▶ _PASSAGE_
━━━

In [None]:
import pickle
import pandas as pd
import numpy as np
import re
import warnings
warnings.filterwarnings('ignore')
from matplotlib import pyplot as plt
%matplotlib inline

In [None]:
# LOAD
file = 'df_master_1992-2017'
f = open(file,'rb') 
df = pickle.load(f) 
f.close()

In [None]:
df_match = df[df.match == 'match']

**Features to focus on:**  
* Budget
* Gross
* Genre (dummy variables)
* Country (US or UK - dummy variables)
* Runtime
* Metacritic score
* Total nominations
* Total wins
* Month

In [None]:
df = df_match[['imdb_name', 'imdb_year', 'budget', 'gross', 'drama', 'comedy', 'action', 'crime', 'romance', 
                 'sport', 'biography', 'mystery', 'musical', 'thriller', 'adventure',
                 'sci-fi', 'family', 'history', 'USA', 'UK', 'runtime', 'metacritic', 
                   'total_noms', 'total_wins', 'month', 'winner', 'nominee', 'bp_nominee', 'oscar_name', 'oscar_year']]

In [None]:
df.head()

**Convert runtime, budget, gross into integers**

In [None]:
for i in ['budget', 'runtime', 'gross']:
    df[i] = df[i].replace(np.nan, '')

In [None]:
df['test'] = df.runtime.map(lambda x: re.findall(r'[0-9]+', x))
df['runtime'] = df.test.apply(lambda x: int(x[0]) if len(x)>0 else np.nan)

In [None]:
df['gross_new'] = df.gross.map(lambda x: ''.join(e for e in x if e.isdigit() or e == '.'))
df['gross_dollar'] = df.gross.apply(lambda x: 1 if '$' in x else 0)
df['gross_new'] = df.gross_new.map(lambda x: int(x) if len(x)>0 else np.nan)

In [None]:
df['budget_new'] = df.budget.map(lambda x: ''.join(e for e in x if e.isdigit() or e == '.'))
df['budget_dollar'] = df.budget.apply(lambda x: 1 if '$' in x else 0)

In [None]:
df['budget_currency'] = df.budget.map(lambda x: x[0] if len(x)>0 else '')
df.budget_currency.value_counts()

**NOTE**: Need to drop budget - too many missings

## Handle missing data

In [None]:
df.isnull().sum()

In [None]:
# Replace with zero
for i in ['total_noms', 'total_wins', 'winner']:
    df.loc[df[i].isnull() , i] = 0

In [None]:
# Replace with mean
for i in ['metacritic', 'gross_new', 'runtime']:
    df[i].fillna(df[i].mean(), inplace = True)

━━━

Retype the movie data notebook from "df['runtime'] = df.test.apply(lambda" up to and including "df.budget_currency.value_counts()". The data after the notebook isn't needed.

▶ _SOURCE MATERIAL_

━━━

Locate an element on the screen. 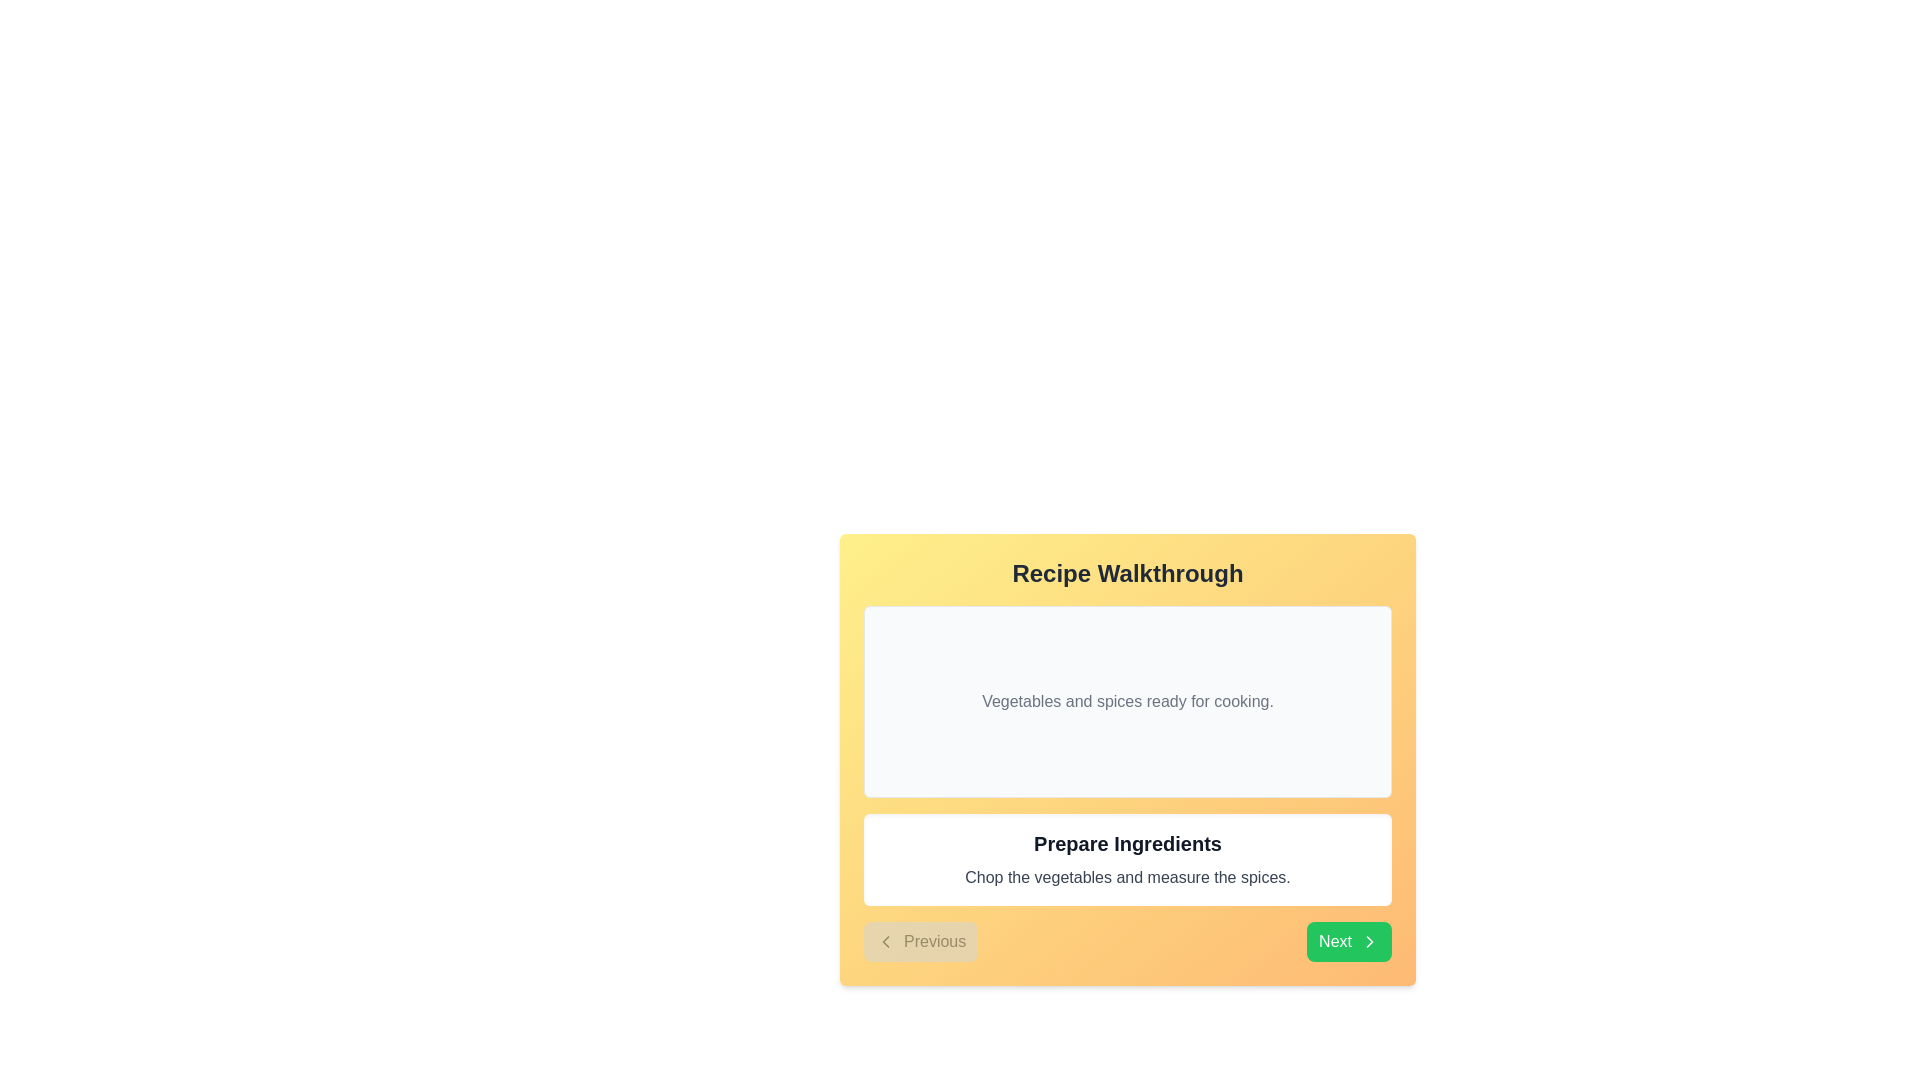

━━━

▶ _SOLVED PROBLEM_
df['runtime'] = df.test.apply(lambda x: int(x[0]) if len(x)>0 else np.nan)

In [None]:
df['gross_new'] = df.gross.map(lambda x: ''.join(e for e in x if e.isdigit() or e == '.'))
df['gross_dollar'] = df.gross.apply(lambda x: 1 if '$' in x else 0)
df['gross_new'] = df.gross_new.map(lambda x: int(x) if len(x)>0 else np.nan)

In [None]:
df['budget_new'] = df.budget.map(lambda x: ''.join(e for e in x if e.isdigit() or e == '.'))
df['budget_dollar'] = df.budget.apply(lambda x: 1 if '$' in x else 0)

In [None]:
df['budget_currency'] = df.budget.map(lambda x: x[0] if len(x)>0 else '')
df.budget_currency.value_counts()